根据所得的卷宗来看,这生魂很是有些蹊跷,它现身时只有中咒者才会得见,且若人的视线从它身上移开,下一眼便会现它离自己更近了。这一条消息是之前的死者处无法得到的,査宛儿看卷宗看到这一条时有些惊讶,仔细一瞧才现,这一条消息竟是从中毒死的其中一名天师处所得……那便说明,这位天师亦中了诅咒!
天师中了咒法,却并未死在诅咒之下,而是中毒而亡,这也太诡异了。其中缘由根据这位天师的笔录并不算难猜测,他应是调查案件的过程中被下的咒,是以他很可能曾经接触到了那位咒术师,可他的卷宗之中却并没有相关的记录,或许是被人有意抹去了。如此一来,既是人祸,此人很可能是与拐卖女子一案多有牵扯才被灭的口。

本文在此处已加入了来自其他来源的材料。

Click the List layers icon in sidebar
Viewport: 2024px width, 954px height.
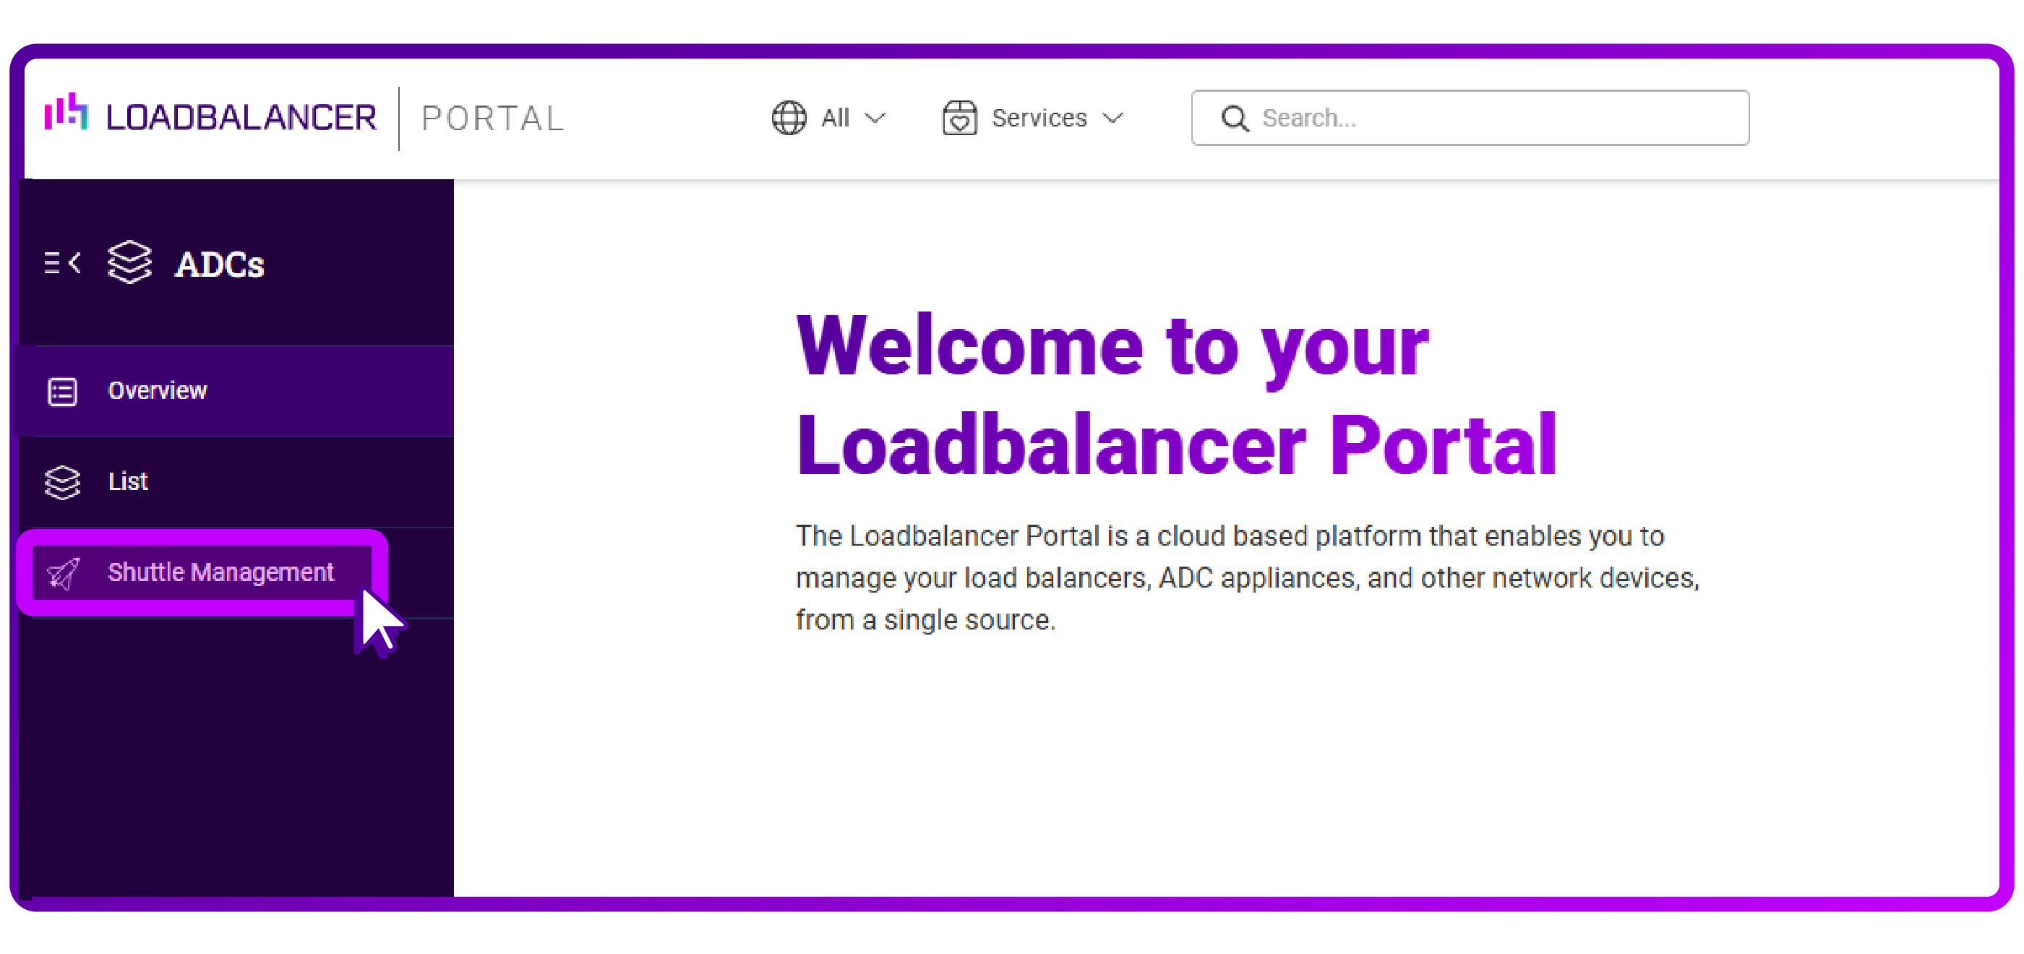click(x=63, y=482)
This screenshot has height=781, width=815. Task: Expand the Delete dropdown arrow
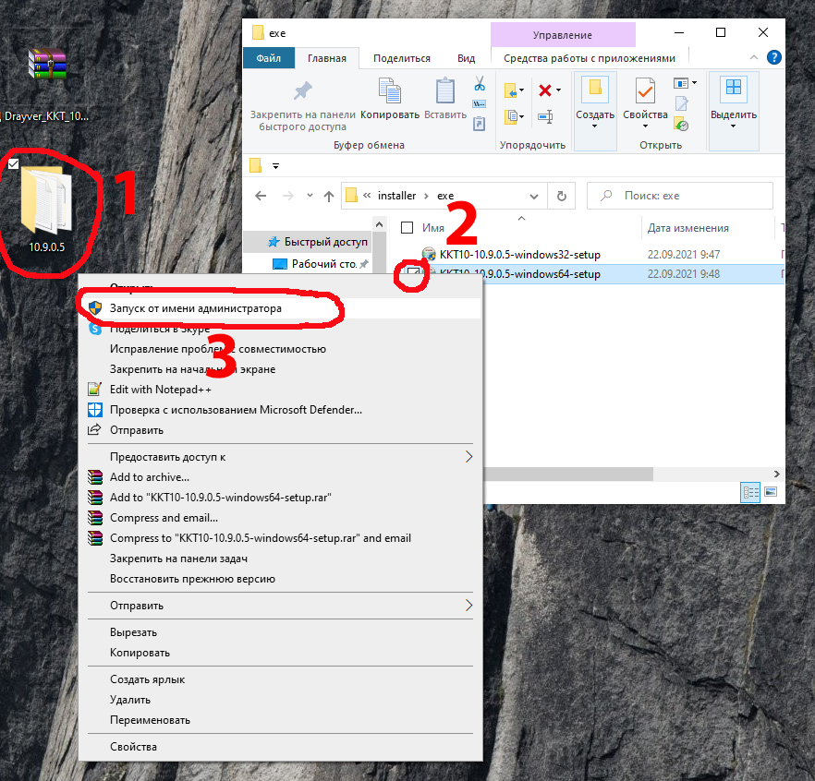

根据这条线索査宛儿第二日一早便独自出门寻觅法器,她买了几张空白的符箓,又买了几面大小不一的圆形铜镜,应对那生魂的办法她大抵心中有数。待置办完用具她便回了驿馆紧闭起房门。这一日月无异并未见到査宛儿,灵犀无事可做,只得在査宛儿房门外封了个阵,随后跟着月无异与霍青山一道出了门。
月无异耐心的等了两日,终于从间人处得知了幺娘的身份,此人是安溪城最大的妓馆怀绮楼的妓子,“怀绮楼多为卖艺不卖身的艺者,说来有趣,这幺娘的独门绝技竟是卜算。”月无异将消息分享给灵犀与霍青山,觉得这事说起来甚至有些荒唐。妓子卖艺,其艺却是卜算。
灵犀瞪大了一双杏眼,“卜算?她是道门中人?”霍青山闻言也是不解,“若是道门中人,何以会被拐去风尘地?”这世间重道,寻常人压根就不会去打道门中人的坏主意,这是真真会招至业障天谴的。月无异摇摇头,“看来得亲自走一趟了。”他想了想才对灵犀道,“灵姑娘便不要与我们同行了,你便候着你小师叔吧。”
灵犀想了片刻,最后乖巧的听从了月无异的安排,本以为月无异这一走第二日便会带着消息回来,可谁知一连两个日夜过去不但人没有回来,竟是连消息也未有一丝传回来。三日过去,査宛儿终于打开了房门,灵犀心里先是一松,随后又急匆匆的对小师叔说起月无异去了怀绮楼一事。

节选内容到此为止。